The NFL has planted a new flag on the calendar, slotting the Rams and Packers into a Thanksgiving Eve matchup that opens a five-game package on Netflix.

The move gives the league a fresh holiday showcase and extends its steady march into streaming. According to the news signal, Green Bay will travel to Los Angeles as part of a broader package tied to Netflix, turning the night before Thanksgiving into appointment viewing for one of the sport’s biggest audiences of the year.

Key Facts

  • The Rams will host the Packers on Thanksgiving Eve.
  • The game is part of a five-game NFL package on Netflix.
  • The matchup helps launch a new holiday scheduling tradition for the league.
  • The announcement reflects the NFL’s continued push into streaming distribution.

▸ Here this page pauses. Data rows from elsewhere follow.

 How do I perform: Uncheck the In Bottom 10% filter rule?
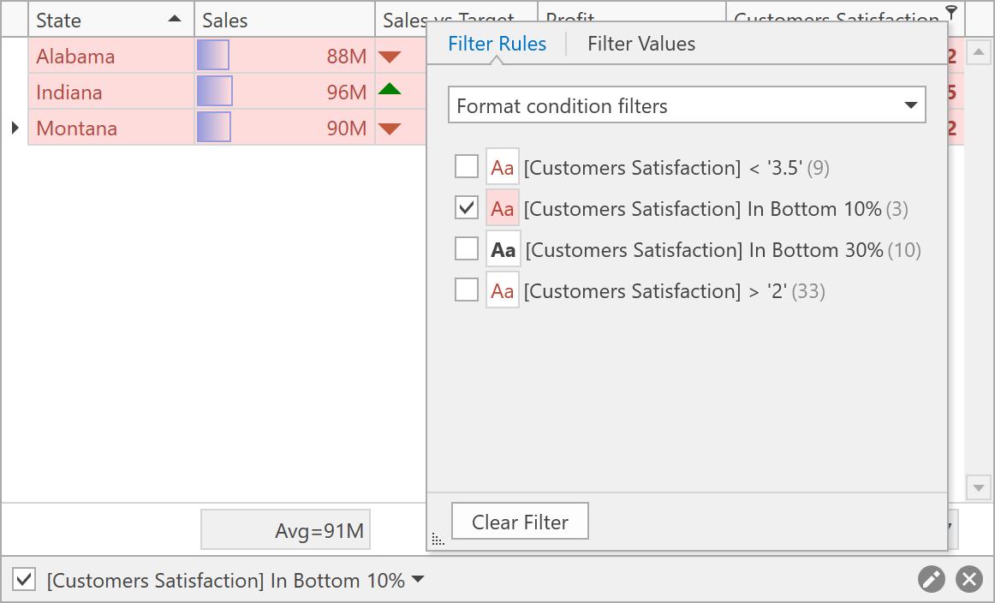tap(467, 208)

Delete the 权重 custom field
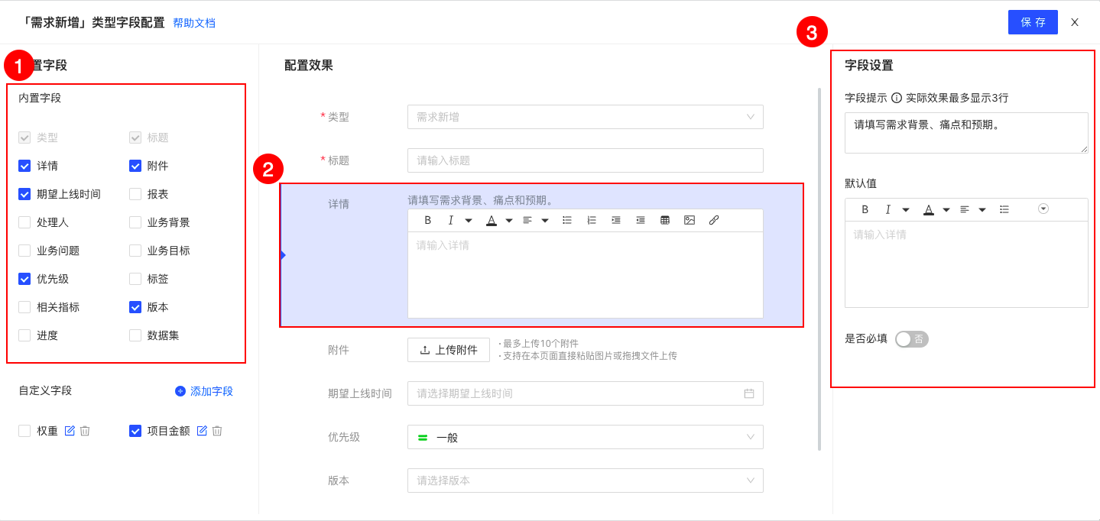tap(85, 431)
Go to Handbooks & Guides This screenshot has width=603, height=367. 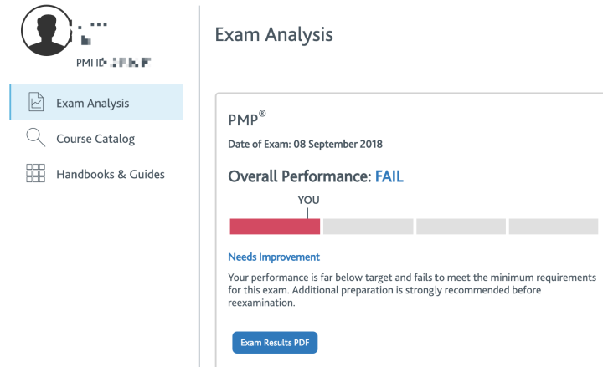(x=111, y=174)

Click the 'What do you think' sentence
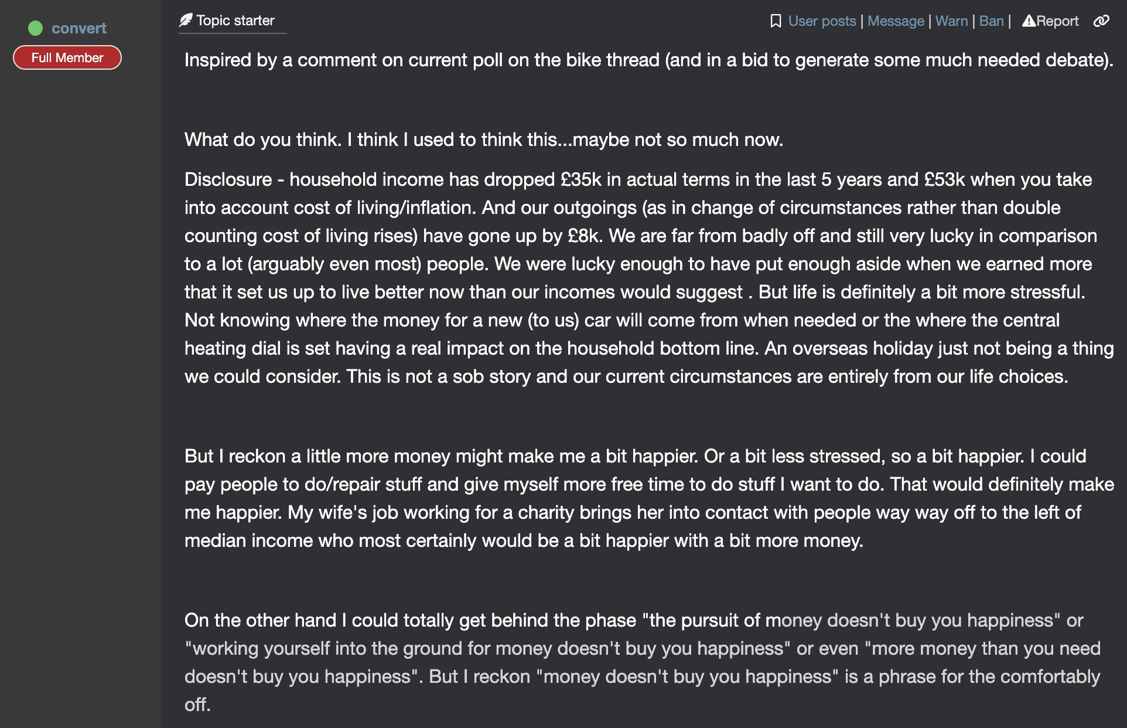click(x=483, y=140)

The decision says as much about media strategy as it does about football. The NFL already dominates traditional television, but this package shows the league still sees room to expand where viewers watch and when they tune in. A high-interest pairing like Packers-Rams gives that strategy immediate weight, especially on a travel-heavy night when fans often gather around screens.

The NFL is not just releasing games; it is reshaping the holiday viewing map around streaming.

Reports indicate the league views this as more than a one-off experiment. By attaching a recognizable matchup to a newly defined window, the NFL gives fans, advertisers, and media partners a clear signal: streaming now sits at the center of its scheduling playbook, not at the edges. The Thanksgiving Eve slot also broadens the league’s holiday footprint beyond the traditional Thanksgiving lineup.

What comes next matters well beyond one game. If the Netflix package delivers the audience and attention the league expects, this new window could become a permanent stop on the NFL calendar and a model for future media deals. For fans, that means holiday football may keep expanding. For the league, it means another powerful test of how far live sports can drive the streaming era.